MnSCU makes plans to cope with possible government shutdown

MnSCU's offices in St. Paul
Officials with the Minnesota State Colleges and Universities system say they're determined to offer classes to their students in the event of a state government shutdown.
MPR Photo/Tim Post

Officials with the Minnesota State Colleges and Universities system say they're determined to offer classes to their students in the event of a state government shutdown.

But that will depend on whether MnSCU has access to tuition revenue and reserve funds, money that's controlled by the state.

If not, MnSCU itself will close, putting thousands of employees out of work and locking tens of thousands of students out of their classrooms.

The threat of a July 1 state government shutdown is growing closer because Repbulican lawmakers and Gov. Mark Dayton still haven't agreed on a budget.

For MnSCU chancellor James McCormick, the first priority for the systems 32 campuses should be to operate normally, even if state government shuts down.

"We will do everything we can, because we are a student first organization, to meet the expectations and the needs of students," McCormick said. "It has quite serious implications if we don't stay open, for many of these students."

McCormick spoke to the MnSCU board of trustees today during an emergency meeting called to discuss the implications of a state shutdown.
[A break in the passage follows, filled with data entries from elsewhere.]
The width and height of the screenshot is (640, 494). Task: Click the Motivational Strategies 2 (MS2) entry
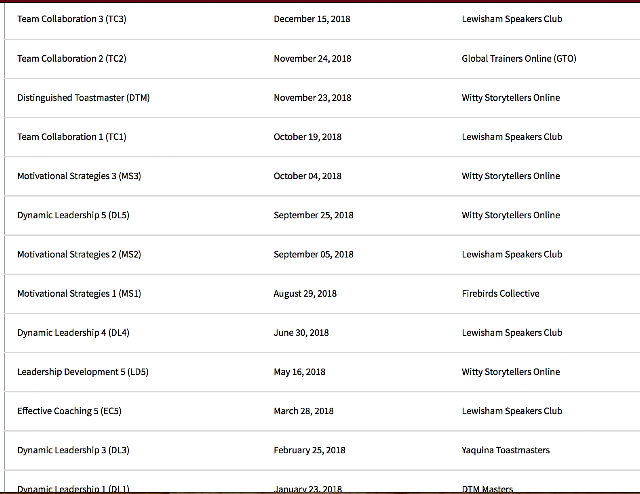click(79, 254)
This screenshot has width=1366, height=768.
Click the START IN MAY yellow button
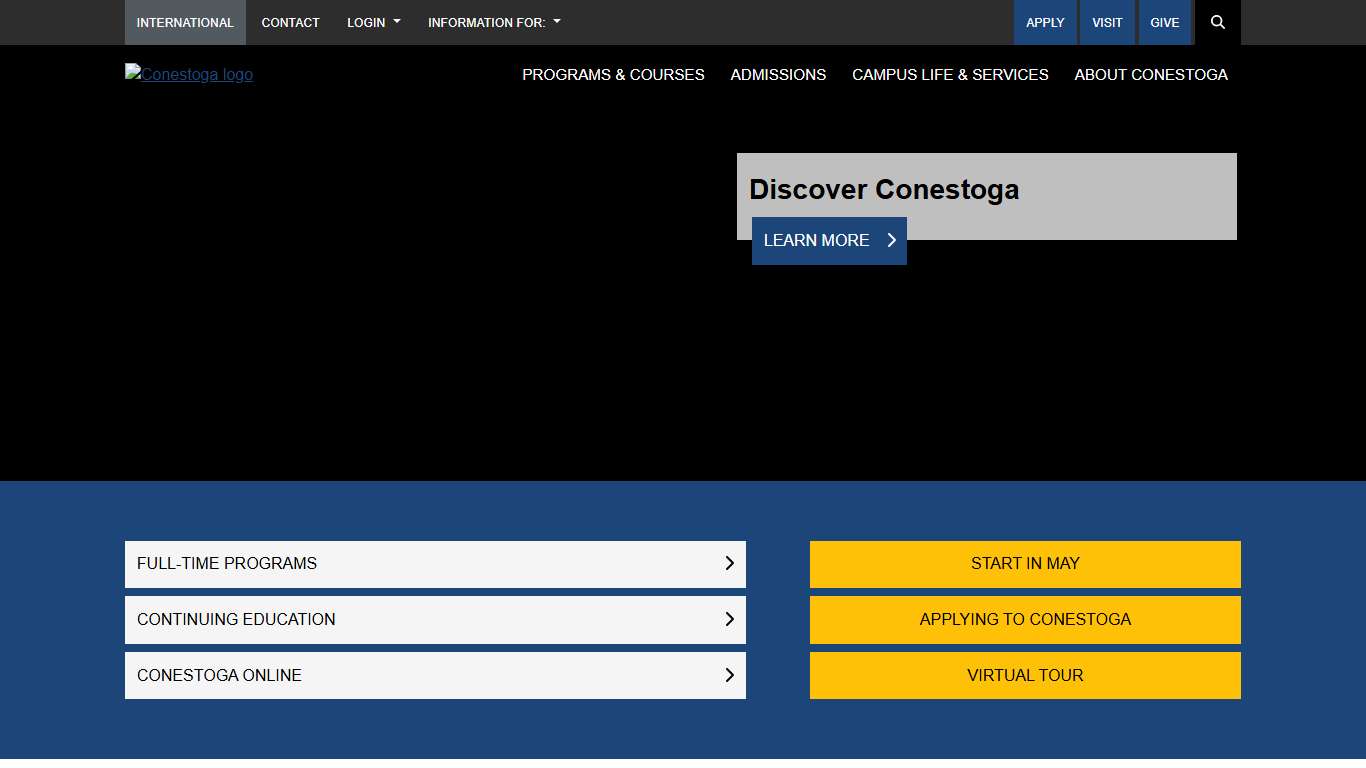tap(1024, 563)
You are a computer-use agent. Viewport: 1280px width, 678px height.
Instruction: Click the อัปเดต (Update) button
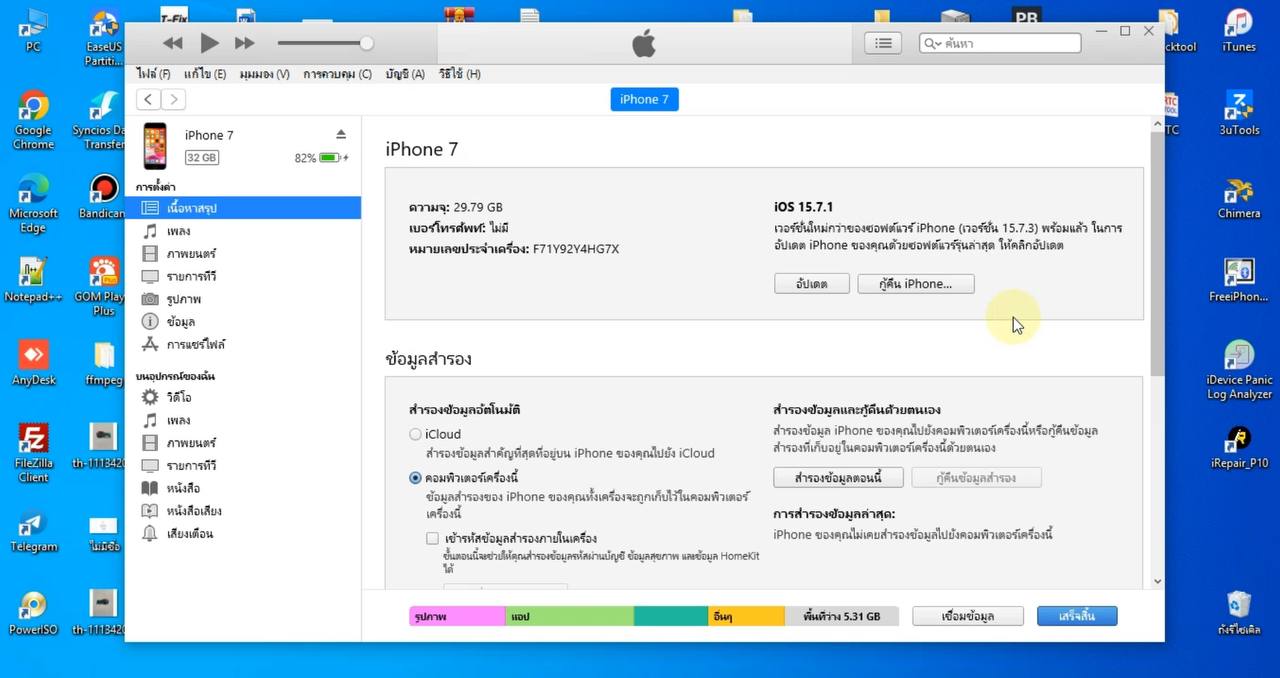pyautogui.click(x=811, y=283)
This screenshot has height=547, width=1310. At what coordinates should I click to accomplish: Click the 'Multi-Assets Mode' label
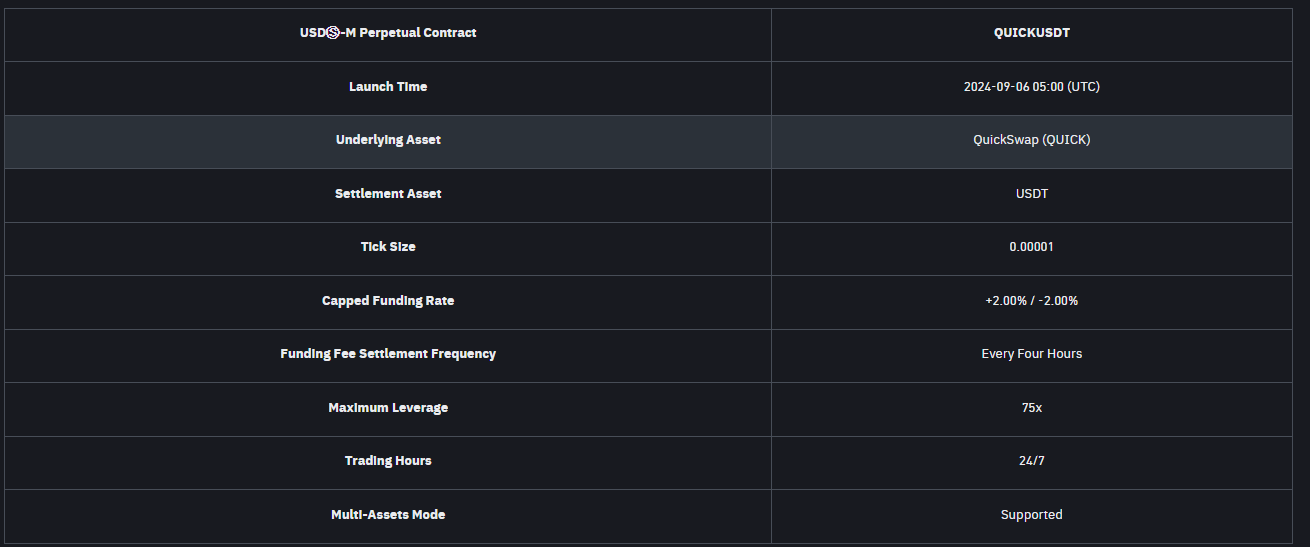[x=388, y=515]
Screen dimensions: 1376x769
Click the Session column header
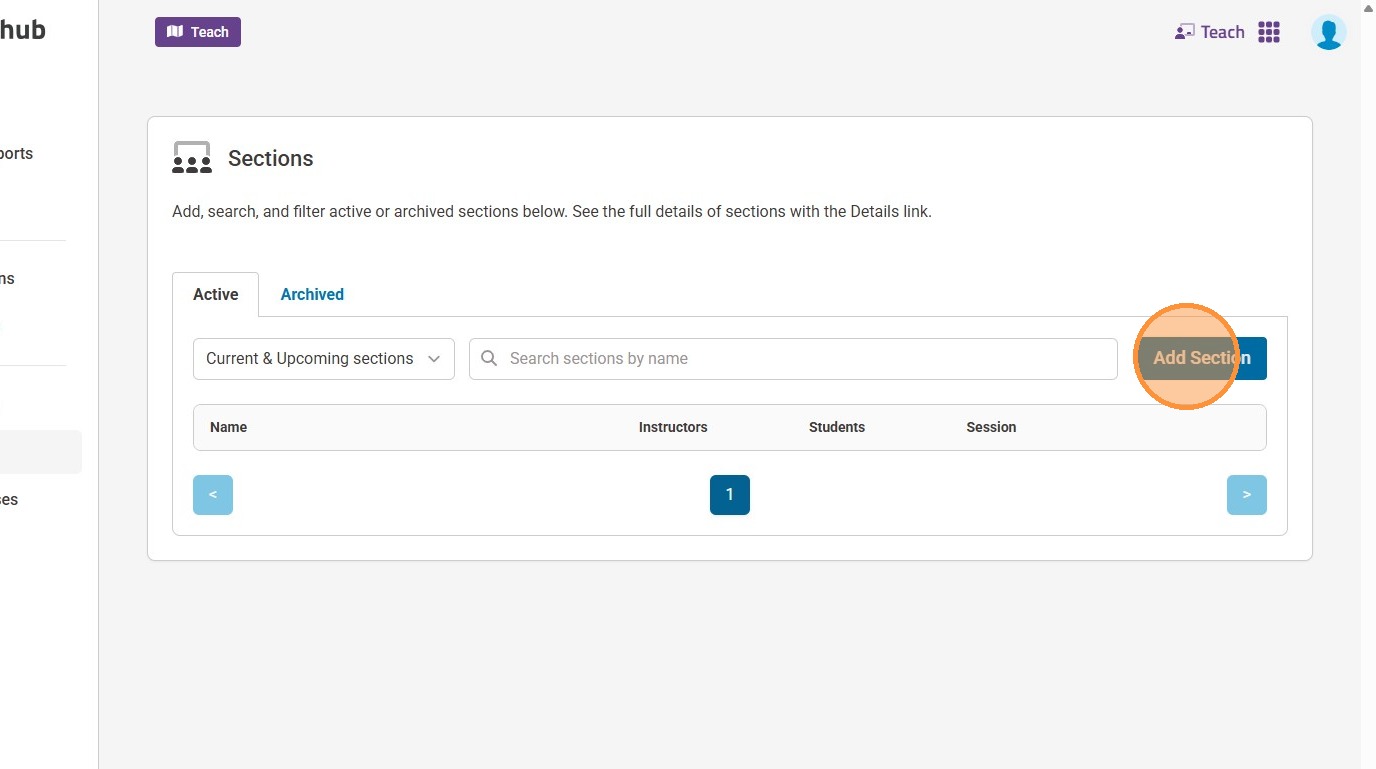coord(991,427)
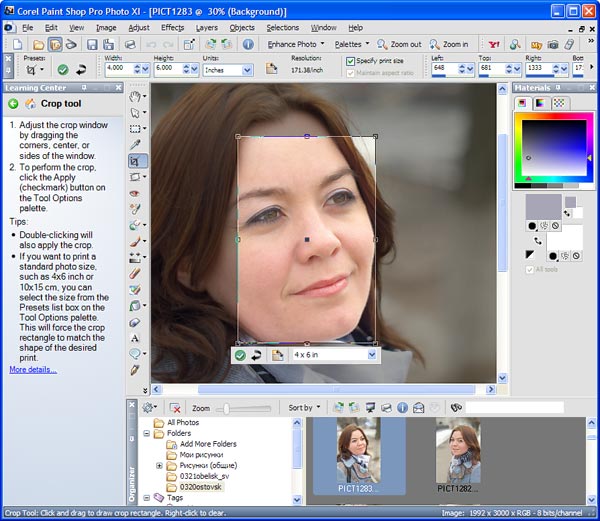
Task: Click the Eraser tool
Action: click(x=135, y=273)
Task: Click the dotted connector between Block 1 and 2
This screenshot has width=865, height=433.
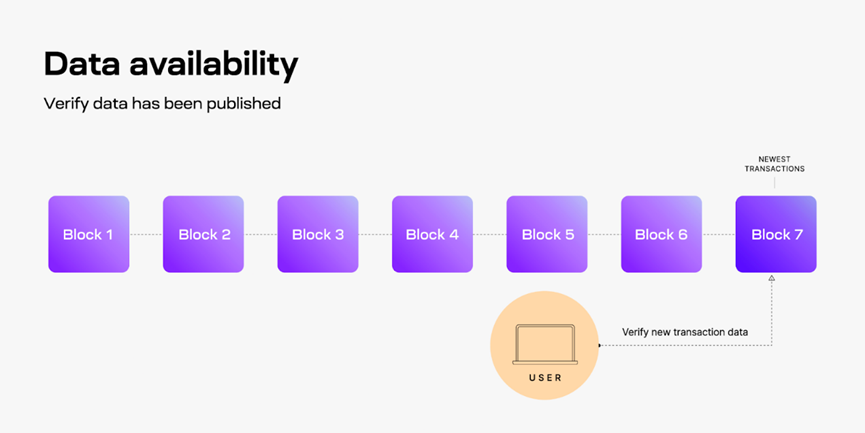Action: point(146,234)
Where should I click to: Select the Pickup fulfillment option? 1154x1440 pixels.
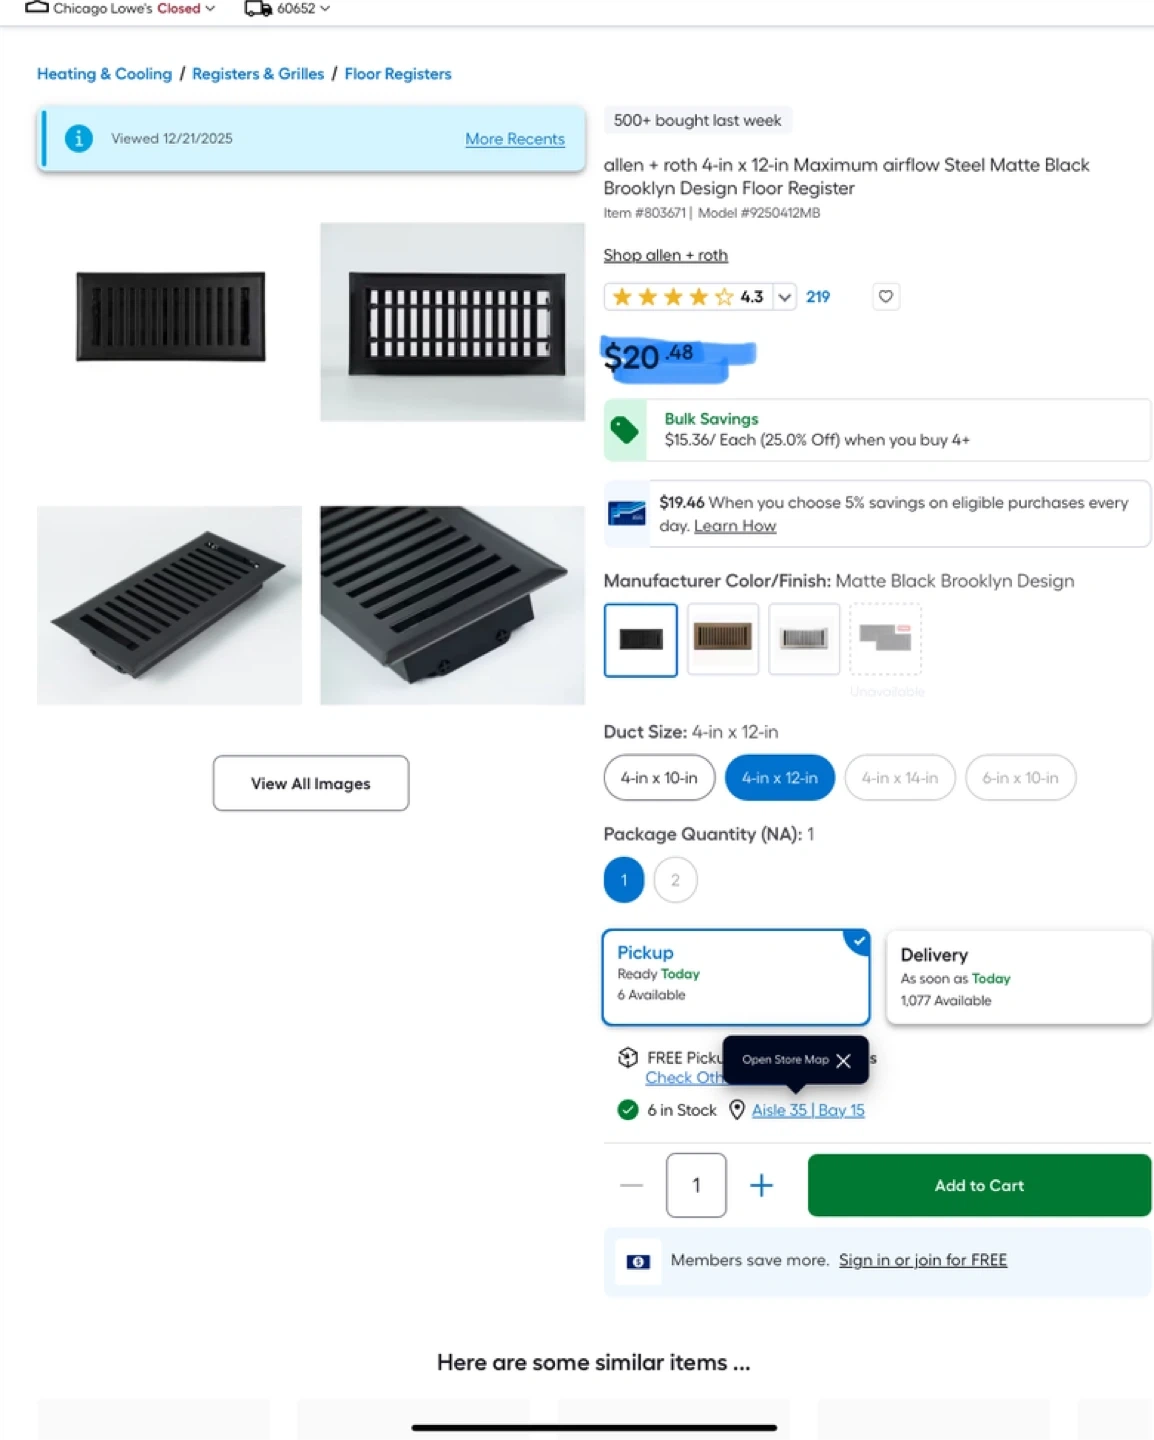[x=736, y=977]
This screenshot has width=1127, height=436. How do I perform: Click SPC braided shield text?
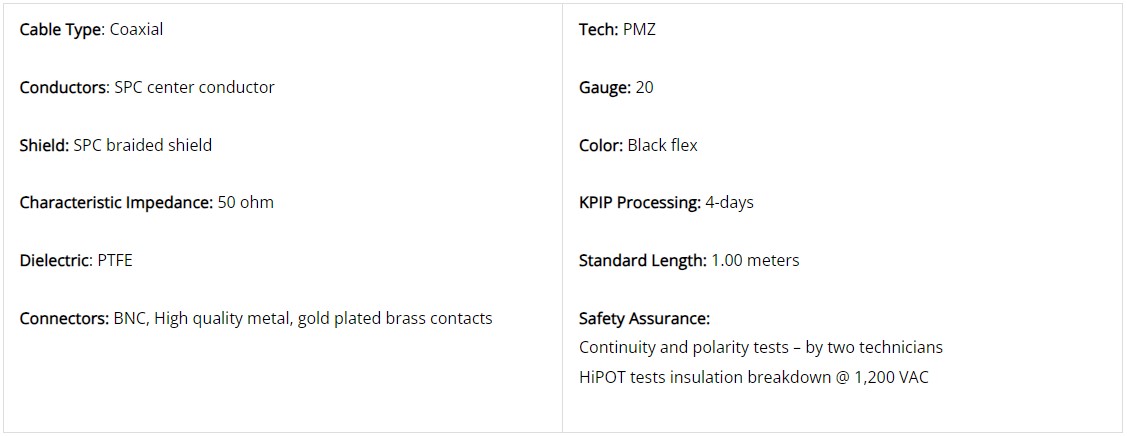coord(143,145)
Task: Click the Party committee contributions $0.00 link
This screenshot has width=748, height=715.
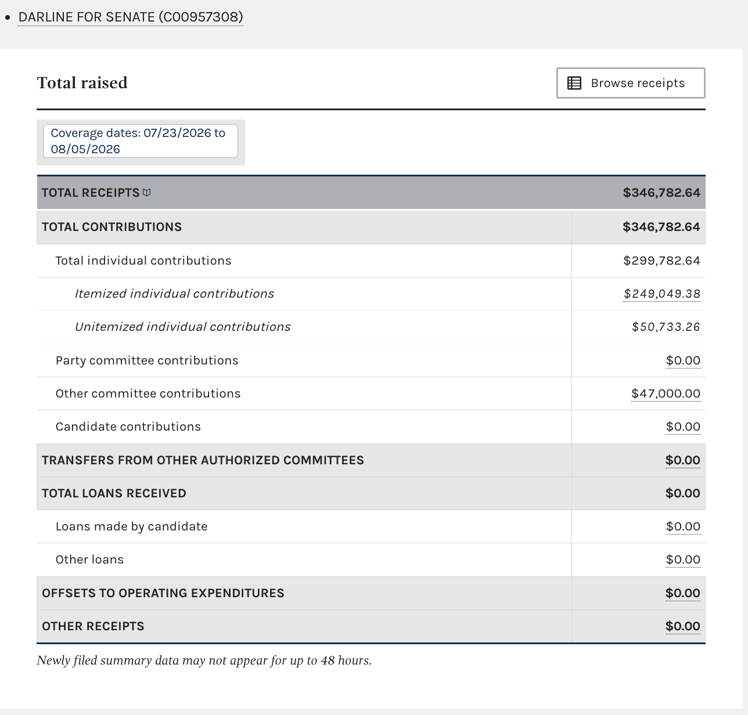Action: tap(683, 361)
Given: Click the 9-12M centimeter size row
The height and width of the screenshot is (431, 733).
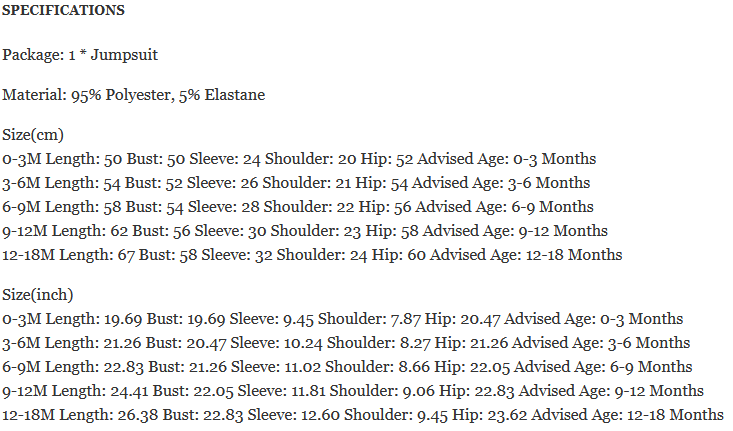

Even the threat of a shutdown has implications, said Richard Davenport, president of Minnesota State University at Mankato.

Davenport told the board students are being scared away.

"We know by personal accounts on all the campuses that we're losing students today to our neighboring states, like Wisconsin, North Dakota and Iowa," Davenport said. "We're concerned about that because when we lose those students, those students will probably not come back across the border."

If the state government shuts downs, it doesn't automatically mean MnSCU will close its doors.

MnSCU officials say even without state aid, they could use revenue from tuition and reserve funds to operate normally through the rest of the summer and into the fall term if necessary.

The problem is that the state acts as a bank for MnSCU and holds that money in a special account.

MnSCU officials want the state to give them access to that money in the event of a state shutdown, said, Laura King, the system's chief financial officer. The state hasn't responded to that request.

"We're awaiting an answer from Minnesota Management and Budget and the governor, and we're hopeful when we get an answer it'll be positive," King said.

MnSCU didn't have to deal with this in 2005, since higher education was funded and not part of the state's partial shutdown that year.

If there is a shutdown and MnSCU can't get to its cash, then colleges and universities would close.

With that in mind, MnSCU plans to send out 6,000 layoff notices to employees on Friday, more than a third of the workforce. It's a warning for non-faculty employees that they could be laid off if MnSCU shuts down.

MnSCU could declare a financial emergency later in the month as well, that would allow them to lay off tenured faculty, without the nine-month notices stipulated in their contracts.

But workers would challenge such a move, said Don Larsson, who heads up a union representing MnSCU faculty across the state.

"This is something we have to talk about and it has to be answered by the lawyers," Larsson said. "Our contract as written doesn't have provisions that specifically allow for this kind of emergency layoff situation."

How students are affected by a potential MnSCU shutdown depends entirely on how long it might last.

It would mean missed classes for the 67,000 students signed up for summer courses, whether on-line or in a classroom. It also could play havoc with the registration and financial aid for the 100,000 students preparing to attend MnSCU colleges in the fall.

That concerns students like Jaycob Martin of Eagan, who is taking classes this summer at Dakota County Technical College.

"I'm worried about whether or not I'm going to be able to continue with classes - whether or not my classes will be shut down, whether my school will be shut down," said Martin, 30. "Am I going to be able to graduate on time?"

Martin is supposed to graduate in December with a degree in multimedia and web design.

At the end of their emergency meeting today, the MnSCU board of trustees passed a motion declaring the system will do what it can to stay open during a shutdown. A resolution to stay open is one thing, but even MnSCU officials still aren't certain if that's possible.

EDITOR'S NOTE: An earlier version of this story incorrectly reported the number of MnSCU students signed up for summer courses as 47,000. The current figure is correct.